Supreme Court sets stage for a landmark vote on today’s schedule. The bench, featuring Chief Justice Surya Kant and Justice Joymalya Bagchi, will weigh the validity of the Special Intensive Revision, or SIR, that first hit Bihar in June last year.
Three months of heated debate, scathing emails, and midnight draft memos. The SIR was designed to slash duplicate entries and tighten the roll, but critics argue it flips the verification burden onto voters—essentially turning a citizen into a suspect.
Petitions tally up to the bench in a dizzying array of names. NGOs such as the Association of Democratic Reforms and the People's Union for Civil Liberties filed the initial challenge. The court also faced signatures from activist Yogendra Yadav and MPs Mahua Moitra, Manoj Jha, K. C. Venugopal, Supriya Sule, and Mujahid Alam, among others.
Truth is, the legal question centers on Article 326 of the Constitution, the Representation of the People Act of 1950, and the related rules that grant the Election Commission powers to tweak the roll. Will the court find that the commission overreached, or will it uphold the SIR as a permissible tool in election administration?
Meanwhile, the political ramifications remain razor‑sharp.
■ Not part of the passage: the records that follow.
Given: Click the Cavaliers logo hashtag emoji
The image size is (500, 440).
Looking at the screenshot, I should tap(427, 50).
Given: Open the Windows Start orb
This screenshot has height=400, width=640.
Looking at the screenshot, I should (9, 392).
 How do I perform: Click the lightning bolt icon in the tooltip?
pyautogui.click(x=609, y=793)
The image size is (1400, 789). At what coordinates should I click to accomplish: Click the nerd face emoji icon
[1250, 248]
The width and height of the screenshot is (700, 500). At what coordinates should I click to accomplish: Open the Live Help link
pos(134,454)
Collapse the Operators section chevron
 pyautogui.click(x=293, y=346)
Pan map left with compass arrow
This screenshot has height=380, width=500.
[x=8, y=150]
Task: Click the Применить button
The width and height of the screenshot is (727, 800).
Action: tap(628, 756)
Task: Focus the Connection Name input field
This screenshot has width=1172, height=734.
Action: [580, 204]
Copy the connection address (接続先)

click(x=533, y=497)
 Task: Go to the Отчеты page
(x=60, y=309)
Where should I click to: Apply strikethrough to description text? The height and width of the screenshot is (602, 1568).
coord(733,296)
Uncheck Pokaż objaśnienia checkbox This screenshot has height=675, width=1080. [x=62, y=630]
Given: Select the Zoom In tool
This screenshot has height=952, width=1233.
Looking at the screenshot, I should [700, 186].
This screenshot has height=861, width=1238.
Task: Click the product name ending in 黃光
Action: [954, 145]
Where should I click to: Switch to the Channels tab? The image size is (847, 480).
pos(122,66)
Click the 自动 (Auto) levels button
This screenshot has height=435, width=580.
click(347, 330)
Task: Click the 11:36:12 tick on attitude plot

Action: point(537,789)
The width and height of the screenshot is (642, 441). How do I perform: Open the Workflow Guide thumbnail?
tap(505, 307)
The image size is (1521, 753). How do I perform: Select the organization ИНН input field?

The ruling could turn the tide for upcoming elections, offering the ruling alliance a cleaner voter base or, conversely, turning the electorate into a linchpin of dissent. Opponents fear that a favorable judgment might effectively concatenate partisan advantage with legal precedent.
At the same time, civil‑rights advocates argue that the revision creates a “suspended citizenship” regime, potentially disenfranchising thousands who simply prove their identity. With the court about to deliver its decision, the question hangs heavy: Will the Court restore electoral certainty or push the nation into a new chapter of civil‑rights uncertainty?